Auerbach has turned his hand to many different producing projects, and says he'd love to do more if he had more time - "which I don't".
"Luckily, because I make my living touring, I don't rely on production work for a living so I get to pick and choose what I'm doing. I only work with acts or bands or artist that I really love and respect and want to work with," he says.
Five acts Dan Auerbach made better
• Nomad - Bombino
(Nonesuch 2013)
The North African guitarist and band headed to Auerbach's Nashville studio to record a series of jams, which, while delivered in the electric-blues tradition of nomadic, desert-dwelling Tuareg musicians, resulted in a hypnotic album that rises above worthy World music. Auerbach treated him like any other client, a sound to be enhanced with multi-tracking not just preserved. "He's not a f***ing desert-dweller that lives in a cave," Auerbach told Mojo, "so I didn't treat him like that".
• Locked Down - Dr John
(Nonesuch 2012)
Auerbach approached New Orleans legend Dr John with the idea to make a record that would push him out of his comfort zone. "It was really apparent to me that Mac still has a whole lot of enthusiasm for what he does," Auerbach told The Telegraph. "I just wanted him to make a record he could be really proud of. I didn't want to recreate anything, just to do something fresh, but informed by those old records of Mac's that I love."

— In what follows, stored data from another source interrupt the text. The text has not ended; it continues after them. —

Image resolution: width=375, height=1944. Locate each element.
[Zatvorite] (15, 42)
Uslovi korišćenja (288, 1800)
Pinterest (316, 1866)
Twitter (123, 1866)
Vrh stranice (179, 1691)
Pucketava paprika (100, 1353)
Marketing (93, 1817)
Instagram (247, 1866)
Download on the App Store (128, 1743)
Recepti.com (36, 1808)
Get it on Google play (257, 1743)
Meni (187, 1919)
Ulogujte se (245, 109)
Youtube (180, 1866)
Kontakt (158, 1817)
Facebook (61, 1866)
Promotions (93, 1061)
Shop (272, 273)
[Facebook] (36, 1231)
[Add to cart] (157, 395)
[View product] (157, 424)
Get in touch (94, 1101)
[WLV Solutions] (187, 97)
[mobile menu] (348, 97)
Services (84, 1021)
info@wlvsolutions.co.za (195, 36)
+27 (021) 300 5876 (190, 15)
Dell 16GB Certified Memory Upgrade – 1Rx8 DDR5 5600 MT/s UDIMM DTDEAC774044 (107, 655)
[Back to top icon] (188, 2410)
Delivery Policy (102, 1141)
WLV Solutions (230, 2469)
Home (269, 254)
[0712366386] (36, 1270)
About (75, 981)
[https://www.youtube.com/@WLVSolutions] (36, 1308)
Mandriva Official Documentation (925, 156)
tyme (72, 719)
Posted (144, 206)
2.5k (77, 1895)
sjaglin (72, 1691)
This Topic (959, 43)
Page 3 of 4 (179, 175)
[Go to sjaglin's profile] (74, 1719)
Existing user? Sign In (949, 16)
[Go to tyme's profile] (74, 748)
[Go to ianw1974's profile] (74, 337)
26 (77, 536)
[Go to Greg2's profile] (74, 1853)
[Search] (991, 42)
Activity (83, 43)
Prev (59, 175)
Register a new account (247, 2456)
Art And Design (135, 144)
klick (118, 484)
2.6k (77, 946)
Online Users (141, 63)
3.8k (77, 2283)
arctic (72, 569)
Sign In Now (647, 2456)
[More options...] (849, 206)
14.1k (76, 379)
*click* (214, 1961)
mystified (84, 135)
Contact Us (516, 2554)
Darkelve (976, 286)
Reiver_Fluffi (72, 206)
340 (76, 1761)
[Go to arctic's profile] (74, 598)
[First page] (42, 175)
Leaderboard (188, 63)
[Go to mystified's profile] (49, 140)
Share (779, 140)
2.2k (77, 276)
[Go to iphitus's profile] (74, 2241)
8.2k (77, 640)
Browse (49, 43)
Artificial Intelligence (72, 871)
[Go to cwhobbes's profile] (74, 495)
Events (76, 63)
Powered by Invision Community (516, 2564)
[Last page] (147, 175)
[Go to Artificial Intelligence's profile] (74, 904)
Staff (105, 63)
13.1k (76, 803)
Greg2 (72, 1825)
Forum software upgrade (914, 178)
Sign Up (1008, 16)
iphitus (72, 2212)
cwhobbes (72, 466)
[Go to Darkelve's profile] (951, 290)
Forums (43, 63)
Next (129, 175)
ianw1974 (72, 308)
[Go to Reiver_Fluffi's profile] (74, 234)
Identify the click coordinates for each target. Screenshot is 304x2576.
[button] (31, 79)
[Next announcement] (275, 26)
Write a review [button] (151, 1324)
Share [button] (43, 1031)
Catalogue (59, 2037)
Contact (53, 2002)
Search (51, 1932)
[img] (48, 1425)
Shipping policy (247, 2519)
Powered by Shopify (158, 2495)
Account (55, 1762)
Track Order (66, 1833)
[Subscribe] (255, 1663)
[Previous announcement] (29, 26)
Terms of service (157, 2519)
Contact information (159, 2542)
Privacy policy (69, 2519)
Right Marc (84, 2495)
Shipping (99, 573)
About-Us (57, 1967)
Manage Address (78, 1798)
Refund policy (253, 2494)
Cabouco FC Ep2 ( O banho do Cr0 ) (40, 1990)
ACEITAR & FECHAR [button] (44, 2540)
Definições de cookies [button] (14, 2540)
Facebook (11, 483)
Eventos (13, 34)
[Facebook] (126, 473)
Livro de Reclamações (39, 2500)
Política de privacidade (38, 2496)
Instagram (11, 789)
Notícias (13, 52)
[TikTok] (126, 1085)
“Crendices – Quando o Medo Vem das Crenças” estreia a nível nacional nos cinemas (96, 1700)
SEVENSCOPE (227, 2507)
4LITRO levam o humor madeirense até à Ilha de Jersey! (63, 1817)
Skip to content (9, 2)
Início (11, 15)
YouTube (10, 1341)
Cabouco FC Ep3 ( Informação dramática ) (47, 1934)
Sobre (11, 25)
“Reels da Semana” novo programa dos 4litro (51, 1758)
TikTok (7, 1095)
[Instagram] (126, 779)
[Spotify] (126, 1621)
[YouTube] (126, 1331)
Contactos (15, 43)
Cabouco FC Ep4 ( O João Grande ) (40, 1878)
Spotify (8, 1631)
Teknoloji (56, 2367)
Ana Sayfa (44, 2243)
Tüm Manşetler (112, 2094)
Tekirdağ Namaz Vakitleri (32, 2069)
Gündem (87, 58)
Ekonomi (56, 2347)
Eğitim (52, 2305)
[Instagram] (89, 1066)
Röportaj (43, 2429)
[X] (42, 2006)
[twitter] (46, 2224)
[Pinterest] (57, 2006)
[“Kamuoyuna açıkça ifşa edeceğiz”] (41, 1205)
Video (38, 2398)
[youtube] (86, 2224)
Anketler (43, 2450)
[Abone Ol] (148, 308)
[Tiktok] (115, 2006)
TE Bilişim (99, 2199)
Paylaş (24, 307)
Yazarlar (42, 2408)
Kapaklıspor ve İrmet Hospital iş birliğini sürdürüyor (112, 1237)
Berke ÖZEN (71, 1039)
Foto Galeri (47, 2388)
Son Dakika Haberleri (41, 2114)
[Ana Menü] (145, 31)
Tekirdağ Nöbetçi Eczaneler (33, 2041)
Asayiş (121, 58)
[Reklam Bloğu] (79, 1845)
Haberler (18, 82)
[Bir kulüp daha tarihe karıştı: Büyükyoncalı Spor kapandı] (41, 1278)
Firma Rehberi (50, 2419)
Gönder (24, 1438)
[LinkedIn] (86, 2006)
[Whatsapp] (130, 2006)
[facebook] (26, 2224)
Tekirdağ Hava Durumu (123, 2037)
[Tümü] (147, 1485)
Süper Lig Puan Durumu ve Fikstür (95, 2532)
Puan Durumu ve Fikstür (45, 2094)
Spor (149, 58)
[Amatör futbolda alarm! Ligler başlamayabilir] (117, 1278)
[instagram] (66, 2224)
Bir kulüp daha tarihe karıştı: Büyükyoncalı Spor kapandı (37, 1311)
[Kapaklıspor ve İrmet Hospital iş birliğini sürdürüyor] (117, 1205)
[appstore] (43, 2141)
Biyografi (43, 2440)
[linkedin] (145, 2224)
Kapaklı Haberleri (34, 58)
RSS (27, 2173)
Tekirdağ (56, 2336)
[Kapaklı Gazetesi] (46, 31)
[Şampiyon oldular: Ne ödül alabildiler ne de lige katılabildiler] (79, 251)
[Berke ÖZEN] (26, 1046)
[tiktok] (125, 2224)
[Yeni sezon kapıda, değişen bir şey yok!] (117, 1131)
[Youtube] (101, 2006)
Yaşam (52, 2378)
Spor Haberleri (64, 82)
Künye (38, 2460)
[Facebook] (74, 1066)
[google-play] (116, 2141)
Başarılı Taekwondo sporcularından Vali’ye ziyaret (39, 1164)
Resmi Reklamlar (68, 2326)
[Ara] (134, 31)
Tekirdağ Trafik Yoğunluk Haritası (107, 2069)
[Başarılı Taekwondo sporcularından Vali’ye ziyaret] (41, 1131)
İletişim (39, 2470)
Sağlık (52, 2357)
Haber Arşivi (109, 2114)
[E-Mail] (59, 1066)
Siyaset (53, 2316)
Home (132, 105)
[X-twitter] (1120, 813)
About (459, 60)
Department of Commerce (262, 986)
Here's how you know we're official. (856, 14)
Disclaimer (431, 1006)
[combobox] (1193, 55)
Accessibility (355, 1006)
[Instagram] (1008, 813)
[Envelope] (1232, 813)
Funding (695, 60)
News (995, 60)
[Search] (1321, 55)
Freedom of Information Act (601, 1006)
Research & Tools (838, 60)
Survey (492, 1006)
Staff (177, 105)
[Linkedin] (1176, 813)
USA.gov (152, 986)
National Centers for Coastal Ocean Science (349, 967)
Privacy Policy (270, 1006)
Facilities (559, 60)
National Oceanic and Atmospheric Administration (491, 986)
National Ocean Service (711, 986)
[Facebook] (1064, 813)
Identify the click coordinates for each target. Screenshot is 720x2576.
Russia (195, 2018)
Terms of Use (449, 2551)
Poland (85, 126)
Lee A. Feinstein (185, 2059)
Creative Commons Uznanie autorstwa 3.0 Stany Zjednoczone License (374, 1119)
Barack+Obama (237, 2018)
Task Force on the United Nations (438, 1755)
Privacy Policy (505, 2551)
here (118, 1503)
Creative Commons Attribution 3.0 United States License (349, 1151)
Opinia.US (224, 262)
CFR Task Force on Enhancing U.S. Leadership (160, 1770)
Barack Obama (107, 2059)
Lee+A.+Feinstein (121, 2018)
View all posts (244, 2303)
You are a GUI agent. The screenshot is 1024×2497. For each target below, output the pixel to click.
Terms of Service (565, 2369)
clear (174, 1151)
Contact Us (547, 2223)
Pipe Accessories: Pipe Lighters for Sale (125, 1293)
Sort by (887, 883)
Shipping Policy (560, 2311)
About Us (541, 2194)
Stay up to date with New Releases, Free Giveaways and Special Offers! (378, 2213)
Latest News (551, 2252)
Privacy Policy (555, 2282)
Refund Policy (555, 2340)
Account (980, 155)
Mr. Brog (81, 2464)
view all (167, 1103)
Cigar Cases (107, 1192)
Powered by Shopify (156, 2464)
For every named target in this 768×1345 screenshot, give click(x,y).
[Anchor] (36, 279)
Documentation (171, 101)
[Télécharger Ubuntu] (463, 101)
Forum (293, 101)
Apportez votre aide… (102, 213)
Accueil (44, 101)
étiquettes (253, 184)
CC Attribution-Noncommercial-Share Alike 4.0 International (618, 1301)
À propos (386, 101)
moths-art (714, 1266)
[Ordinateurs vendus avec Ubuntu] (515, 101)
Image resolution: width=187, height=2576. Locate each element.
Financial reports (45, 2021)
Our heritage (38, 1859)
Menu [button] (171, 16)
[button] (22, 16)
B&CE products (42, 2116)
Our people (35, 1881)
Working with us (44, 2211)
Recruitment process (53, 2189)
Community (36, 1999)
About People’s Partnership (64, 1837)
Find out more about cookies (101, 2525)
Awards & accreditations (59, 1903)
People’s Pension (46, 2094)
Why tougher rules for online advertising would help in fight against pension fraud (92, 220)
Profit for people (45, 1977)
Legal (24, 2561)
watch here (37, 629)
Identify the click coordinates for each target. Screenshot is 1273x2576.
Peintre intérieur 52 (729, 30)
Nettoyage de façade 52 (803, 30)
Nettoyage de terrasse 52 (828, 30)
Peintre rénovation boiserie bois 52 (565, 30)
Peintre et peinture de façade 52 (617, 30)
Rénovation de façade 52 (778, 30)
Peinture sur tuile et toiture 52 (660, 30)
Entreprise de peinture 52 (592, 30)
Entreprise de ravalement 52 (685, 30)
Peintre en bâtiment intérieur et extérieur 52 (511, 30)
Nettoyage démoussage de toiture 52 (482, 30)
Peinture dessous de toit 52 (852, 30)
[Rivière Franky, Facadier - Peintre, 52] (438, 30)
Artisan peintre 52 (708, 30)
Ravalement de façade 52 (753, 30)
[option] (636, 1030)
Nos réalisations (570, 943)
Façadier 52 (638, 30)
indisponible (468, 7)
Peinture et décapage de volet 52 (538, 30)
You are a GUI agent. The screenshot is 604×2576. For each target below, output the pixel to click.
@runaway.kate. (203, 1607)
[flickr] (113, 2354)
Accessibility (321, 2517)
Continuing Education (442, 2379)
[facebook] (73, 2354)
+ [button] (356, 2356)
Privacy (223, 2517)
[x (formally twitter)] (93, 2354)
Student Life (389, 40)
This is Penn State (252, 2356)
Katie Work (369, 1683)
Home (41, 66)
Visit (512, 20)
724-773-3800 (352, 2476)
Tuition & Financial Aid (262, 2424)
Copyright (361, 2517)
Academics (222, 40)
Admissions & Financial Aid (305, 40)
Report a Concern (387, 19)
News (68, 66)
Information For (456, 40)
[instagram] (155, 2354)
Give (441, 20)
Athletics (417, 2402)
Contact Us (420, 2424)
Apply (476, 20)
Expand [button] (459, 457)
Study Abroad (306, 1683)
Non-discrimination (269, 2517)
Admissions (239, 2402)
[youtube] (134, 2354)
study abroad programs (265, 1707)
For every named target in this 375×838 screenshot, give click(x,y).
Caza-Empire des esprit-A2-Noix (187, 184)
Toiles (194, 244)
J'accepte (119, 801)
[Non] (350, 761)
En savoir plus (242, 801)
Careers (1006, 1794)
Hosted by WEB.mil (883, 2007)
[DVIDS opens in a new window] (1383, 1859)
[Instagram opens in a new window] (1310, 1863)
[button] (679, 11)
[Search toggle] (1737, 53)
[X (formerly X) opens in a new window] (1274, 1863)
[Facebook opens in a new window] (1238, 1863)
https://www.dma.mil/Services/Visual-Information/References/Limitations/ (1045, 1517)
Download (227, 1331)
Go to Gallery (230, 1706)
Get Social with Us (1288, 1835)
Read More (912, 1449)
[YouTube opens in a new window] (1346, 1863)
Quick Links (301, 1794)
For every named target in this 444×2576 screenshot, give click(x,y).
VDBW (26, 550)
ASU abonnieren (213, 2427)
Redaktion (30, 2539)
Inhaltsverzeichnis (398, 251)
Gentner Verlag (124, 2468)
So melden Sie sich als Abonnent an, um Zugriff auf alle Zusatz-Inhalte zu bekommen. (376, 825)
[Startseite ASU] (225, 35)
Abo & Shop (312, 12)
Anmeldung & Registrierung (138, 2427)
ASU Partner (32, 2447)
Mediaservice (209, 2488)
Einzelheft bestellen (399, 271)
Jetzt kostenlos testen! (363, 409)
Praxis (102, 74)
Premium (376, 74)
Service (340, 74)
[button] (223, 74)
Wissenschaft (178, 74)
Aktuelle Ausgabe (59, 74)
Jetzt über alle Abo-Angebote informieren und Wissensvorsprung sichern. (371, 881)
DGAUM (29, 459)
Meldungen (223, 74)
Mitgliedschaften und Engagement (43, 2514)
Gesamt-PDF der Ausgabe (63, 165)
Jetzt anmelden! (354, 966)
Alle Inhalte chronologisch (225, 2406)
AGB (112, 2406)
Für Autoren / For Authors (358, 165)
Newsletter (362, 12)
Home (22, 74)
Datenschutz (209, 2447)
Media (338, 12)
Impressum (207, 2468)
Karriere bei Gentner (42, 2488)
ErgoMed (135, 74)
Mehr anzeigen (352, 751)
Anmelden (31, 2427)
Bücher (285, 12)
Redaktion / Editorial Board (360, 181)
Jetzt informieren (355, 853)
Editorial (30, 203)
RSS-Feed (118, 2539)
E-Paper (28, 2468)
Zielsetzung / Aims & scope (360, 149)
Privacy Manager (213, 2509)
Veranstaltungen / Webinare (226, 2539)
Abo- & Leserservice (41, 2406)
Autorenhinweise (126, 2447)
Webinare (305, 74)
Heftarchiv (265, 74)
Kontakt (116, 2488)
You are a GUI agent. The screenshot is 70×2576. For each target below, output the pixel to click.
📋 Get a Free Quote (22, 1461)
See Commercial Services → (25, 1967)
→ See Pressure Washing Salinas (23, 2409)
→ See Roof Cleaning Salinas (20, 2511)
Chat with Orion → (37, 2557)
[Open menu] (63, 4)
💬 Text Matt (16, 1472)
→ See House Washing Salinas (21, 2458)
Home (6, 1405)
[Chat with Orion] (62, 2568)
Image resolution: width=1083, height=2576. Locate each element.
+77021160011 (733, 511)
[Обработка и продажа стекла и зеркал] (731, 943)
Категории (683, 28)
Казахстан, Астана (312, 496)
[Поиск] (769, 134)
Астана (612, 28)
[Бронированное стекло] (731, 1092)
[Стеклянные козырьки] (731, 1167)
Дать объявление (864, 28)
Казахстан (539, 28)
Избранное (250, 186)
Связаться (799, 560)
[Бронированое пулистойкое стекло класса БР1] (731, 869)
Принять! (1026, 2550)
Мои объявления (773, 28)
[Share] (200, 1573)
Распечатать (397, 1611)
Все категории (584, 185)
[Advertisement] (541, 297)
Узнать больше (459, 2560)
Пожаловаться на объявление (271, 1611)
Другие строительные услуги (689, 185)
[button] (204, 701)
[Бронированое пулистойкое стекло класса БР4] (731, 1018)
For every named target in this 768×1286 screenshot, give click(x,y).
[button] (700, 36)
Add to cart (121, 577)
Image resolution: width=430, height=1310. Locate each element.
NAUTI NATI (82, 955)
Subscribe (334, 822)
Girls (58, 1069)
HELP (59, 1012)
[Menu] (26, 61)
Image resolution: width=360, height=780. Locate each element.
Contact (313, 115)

• Ultraviolence - Lana Del Rey
(Interscope)
This could have been the album that saw Lana Del Rey dismissed as a one-album pop culture wonder. Instead, Auerbach helped her deliver an ultra-personal album full of brilliantly pouty ballads. "Every criticism that I'd ever heard about her was proven wrong," he told Rolling Stone. "From how great the songs were to how confident she is as a musician to her singing every song live ... nobody does that."
• Hypnotic Nights - Jeff the Brotherhood
(Third Man)
Auerbach helmed the Nashville stoner-rock act's 2012 album, adding harmonies to their fuzzy rawk. The band admits they were nervous: "You don't want to get yourself into a situation where you have to worry about him talking over your opinion, like, if his opinion is so overbearing," they told Fuse.TV. "But Dan was not like that at all -- he was hilarious to work with."
• Lasan - Michael Kiwanuka
(single)
This 2012 duet showed it wasn't just guitar rawk that got Auerbach up in the morning. In fact, his gentle, piano-based b-side collab with the retro soul singer may have led him towards the mopier sounds of Turn Blue. Lasan was recorded during tour downtime, and Kiwanuka called the collaboration "lucky," but the overwhelmingly positive response means there's demand for more.